D’Angelo left the office and started up the street. He stopped short as a car pulled up alongside him. “Where the hell have you been?” he greeted the driver. “You’re some great lawyer, showing up after the fat’s in the fire.”

“What’s happened?” the lawyer asked him.

D’Angelo told him.

“You kill the girl?” the lawyer asked.

“No. But that Reuben spreads my prints around, I’m in a lot of trouble. There’s more than one job they might match up with. What am I gonna do?”

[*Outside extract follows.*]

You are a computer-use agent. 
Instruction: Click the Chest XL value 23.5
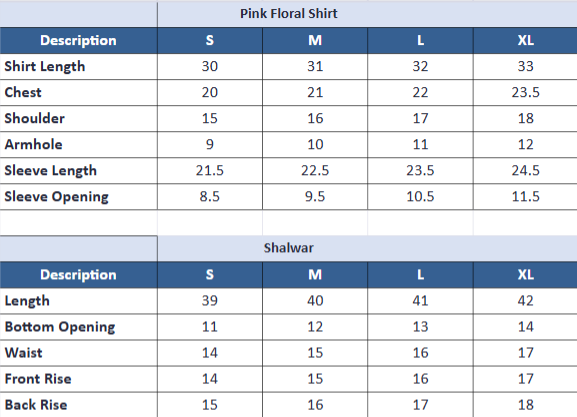[x=525, y=93]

“Run,” the lawyer advised, “And keep running.” He started the car and pulled away from the curb. “And don’t stop running,” he called over his shoulder.

D’Angelo walked on up the street, his brain pounding with fear. He didn’t even notice Jed, the deputy, passing him with Rafe Proctor in tow.

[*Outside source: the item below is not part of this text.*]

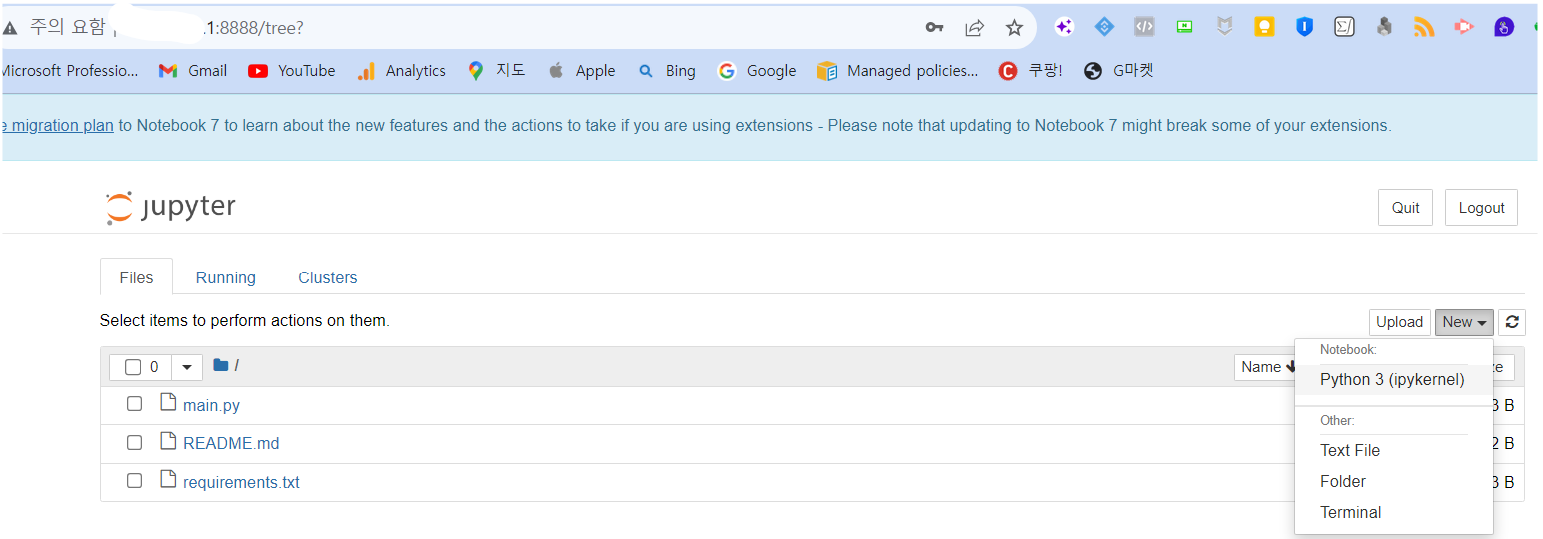This screenshot has height=539, width=1543.
Task: Expand the selection dropdown arrow beside counter
Action: point(187,367)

Jed led Proctor into the sheriff’s office and pushed him into a chair. “Look what I found out in the woods near the Morton Motor Lodge,” he told the sheriff, jerking his thumb at Rafe.

“Good work. How ’bout D’Angelo’s prints? You. get them?”

“Quite a few clear as a bell. You wanna see ’em?”

“Yep.” The sheriff took them from Jed and compared them with those on the card on his desk. “No luck,” he admitted gloomily. “Make up some sets of these,” he instructed Jed, an’ send ’em to the New Orleans police an’ the FBI. I’m gonna teach that D’Angelo not to go ’round callin’ lawmen rubes.” The sheriff turned to Rafe. “Well so Jed found you up near Morton’s, hey? How come you up there, Rafe?”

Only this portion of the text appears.